#### [Extracted records]

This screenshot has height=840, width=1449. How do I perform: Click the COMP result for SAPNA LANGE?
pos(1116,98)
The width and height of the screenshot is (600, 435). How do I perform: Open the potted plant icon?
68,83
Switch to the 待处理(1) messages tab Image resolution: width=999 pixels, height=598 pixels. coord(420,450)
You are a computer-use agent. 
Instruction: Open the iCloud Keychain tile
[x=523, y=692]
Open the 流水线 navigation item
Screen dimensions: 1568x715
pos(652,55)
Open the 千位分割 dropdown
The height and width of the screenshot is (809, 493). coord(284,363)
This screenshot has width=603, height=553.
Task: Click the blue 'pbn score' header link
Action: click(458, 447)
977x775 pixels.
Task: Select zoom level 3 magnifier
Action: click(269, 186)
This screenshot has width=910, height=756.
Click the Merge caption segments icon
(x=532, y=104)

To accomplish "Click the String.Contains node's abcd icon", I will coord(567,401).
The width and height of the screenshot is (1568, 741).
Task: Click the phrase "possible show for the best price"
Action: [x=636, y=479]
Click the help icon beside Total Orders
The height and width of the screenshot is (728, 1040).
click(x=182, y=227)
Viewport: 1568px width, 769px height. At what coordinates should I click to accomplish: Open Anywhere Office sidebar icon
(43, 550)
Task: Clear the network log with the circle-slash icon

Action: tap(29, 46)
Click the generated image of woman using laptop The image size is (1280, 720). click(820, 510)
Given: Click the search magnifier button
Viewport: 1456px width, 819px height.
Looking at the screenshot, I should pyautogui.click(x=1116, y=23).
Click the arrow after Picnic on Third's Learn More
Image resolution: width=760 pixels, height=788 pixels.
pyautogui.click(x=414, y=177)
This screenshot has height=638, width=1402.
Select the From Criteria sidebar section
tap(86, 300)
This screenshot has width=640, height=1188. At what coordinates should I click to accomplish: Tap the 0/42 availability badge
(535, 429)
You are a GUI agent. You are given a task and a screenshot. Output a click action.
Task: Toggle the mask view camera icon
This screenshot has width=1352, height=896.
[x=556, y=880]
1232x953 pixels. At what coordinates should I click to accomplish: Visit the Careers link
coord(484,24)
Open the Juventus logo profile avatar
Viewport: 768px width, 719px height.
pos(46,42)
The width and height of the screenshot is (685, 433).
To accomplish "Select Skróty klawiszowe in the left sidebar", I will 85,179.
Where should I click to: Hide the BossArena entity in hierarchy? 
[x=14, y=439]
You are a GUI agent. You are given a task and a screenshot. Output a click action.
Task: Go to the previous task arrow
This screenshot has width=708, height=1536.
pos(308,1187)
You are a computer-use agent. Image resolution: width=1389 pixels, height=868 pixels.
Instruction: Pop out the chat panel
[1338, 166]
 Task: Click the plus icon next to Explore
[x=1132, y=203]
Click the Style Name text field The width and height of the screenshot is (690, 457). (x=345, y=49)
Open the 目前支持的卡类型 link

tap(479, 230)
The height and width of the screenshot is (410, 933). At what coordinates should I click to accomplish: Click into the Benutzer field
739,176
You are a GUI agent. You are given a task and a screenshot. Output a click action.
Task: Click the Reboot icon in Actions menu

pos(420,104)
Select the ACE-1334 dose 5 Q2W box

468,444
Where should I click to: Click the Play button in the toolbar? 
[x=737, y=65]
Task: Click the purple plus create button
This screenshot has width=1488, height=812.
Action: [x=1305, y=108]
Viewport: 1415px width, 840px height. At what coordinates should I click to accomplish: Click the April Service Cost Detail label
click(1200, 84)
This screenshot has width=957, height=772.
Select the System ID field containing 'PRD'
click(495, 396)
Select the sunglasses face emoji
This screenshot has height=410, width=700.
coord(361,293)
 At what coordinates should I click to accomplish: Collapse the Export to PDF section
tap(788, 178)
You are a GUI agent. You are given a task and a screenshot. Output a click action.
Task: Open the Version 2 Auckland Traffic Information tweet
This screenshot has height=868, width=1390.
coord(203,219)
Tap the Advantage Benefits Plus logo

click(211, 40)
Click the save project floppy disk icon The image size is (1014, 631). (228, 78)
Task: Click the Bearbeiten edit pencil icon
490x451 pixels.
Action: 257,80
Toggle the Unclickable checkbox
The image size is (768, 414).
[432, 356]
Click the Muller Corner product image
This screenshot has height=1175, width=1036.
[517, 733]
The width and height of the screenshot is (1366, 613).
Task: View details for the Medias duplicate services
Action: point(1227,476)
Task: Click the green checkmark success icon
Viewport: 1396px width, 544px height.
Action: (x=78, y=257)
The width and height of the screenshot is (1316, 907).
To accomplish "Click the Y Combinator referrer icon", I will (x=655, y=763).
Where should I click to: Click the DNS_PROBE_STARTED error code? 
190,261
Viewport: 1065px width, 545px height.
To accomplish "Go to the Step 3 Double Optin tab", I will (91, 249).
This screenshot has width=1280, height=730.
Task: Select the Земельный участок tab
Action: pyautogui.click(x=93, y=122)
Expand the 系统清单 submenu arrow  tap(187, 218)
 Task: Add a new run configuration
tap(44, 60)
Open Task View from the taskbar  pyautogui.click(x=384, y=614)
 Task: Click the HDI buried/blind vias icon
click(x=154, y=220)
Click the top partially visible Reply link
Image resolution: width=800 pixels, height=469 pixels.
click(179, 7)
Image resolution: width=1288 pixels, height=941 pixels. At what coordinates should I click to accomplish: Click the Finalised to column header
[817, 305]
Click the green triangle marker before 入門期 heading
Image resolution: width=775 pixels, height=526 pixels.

#### [Directions for this task]
What is the number of lines in the data that hold the string "arrow"? Answer with the number only.

#### [Solution below]
3